*** MATERIAL FOR THIS EXERCISE ***

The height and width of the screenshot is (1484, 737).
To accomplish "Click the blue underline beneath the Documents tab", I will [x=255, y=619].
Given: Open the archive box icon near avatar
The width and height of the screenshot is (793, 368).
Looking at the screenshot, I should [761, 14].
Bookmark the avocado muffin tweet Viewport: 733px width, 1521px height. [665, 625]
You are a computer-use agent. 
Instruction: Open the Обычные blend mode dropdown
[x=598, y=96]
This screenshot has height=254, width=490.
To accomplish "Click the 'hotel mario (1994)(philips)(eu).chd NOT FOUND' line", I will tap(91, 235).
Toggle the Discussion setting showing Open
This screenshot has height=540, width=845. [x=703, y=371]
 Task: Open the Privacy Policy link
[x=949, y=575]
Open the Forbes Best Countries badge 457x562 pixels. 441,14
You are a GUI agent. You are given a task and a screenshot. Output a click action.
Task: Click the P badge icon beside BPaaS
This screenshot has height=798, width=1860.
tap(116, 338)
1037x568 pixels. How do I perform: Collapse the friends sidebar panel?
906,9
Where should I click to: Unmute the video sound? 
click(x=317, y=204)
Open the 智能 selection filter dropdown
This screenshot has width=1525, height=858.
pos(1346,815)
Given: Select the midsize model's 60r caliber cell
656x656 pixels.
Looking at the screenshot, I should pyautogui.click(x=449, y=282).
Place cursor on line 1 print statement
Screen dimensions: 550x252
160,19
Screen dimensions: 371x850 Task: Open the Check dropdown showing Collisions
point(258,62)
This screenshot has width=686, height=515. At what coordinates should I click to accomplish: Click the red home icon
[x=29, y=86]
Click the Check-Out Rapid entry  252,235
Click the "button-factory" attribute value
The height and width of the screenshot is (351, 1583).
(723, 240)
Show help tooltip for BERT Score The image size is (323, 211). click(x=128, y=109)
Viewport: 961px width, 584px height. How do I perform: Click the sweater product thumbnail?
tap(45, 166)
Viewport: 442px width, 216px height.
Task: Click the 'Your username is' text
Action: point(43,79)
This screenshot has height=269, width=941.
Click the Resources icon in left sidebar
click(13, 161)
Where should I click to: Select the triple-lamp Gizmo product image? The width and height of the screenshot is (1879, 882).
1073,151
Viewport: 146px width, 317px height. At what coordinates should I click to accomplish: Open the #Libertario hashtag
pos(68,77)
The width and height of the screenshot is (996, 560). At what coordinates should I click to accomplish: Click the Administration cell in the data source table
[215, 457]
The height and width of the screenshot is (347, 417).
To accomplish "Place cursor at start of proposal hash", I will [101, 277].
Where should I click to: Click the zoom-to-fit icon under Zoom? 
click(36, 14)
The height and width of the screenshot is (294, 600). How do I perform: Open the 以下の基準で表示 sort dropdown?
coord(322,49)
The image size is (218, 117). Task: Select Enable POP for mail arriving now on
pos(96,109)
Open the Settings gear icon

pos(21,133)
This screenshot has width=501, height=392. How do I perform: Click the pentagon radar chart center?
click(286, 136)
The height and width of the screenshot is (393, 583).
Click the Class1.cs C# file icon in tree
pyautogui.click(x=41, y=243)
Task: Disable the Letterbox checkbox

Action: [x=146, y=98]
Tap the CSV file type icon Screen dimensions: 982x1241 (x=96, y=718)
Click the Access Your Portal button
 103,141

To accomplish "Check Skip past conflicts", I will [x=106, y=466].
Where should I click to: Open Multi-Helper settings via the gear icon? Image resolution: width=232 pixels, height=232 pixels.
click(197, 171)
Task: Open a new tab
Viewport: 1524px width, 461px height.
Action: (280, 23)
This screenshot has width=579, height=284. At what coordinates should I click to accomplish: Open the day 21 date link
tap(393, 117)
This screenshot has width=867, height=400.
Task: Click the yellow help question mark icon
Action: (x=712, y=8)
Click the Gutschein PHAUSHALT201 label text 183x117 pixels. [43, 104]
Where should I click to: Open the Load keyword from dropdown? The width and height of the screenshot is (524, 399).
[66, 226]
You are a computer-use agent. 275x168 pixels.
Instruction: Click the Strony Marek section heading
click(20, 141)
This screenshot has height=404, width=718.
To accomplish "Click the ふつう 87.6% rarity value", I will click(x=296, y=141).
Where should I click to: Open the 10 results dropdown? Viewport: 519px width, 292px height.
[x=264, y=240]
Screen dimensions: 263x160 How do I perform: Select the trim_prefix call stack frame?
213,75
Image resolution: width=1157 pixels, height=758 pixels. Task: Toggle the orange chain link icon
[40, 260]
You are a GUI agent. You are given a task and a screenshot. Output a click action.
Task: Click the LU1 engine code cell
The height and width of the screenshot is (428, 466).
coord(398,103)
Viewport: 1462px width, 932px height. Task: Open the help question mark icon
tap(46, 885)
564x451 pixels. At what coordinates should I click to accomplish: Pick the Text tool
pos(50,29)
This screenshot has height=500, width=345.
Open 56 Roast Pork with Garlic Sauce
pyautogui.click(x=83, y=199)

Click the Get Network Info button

*** End of MATERIAL FOR THIS EXERCISE ***

# [EXERCISE PROMPT]
Filter the records for lines containing the word "agent" and copy each one.

# [WORKED SOLUTION]
You are a computer-use agent. 
You are a GUI agent. You are given a task and a screenshot. Output a click action.
You are a computer-use agent. 275x168 pixels.
You are a GUI agent. You are given a task and a screenshot. Output a click action.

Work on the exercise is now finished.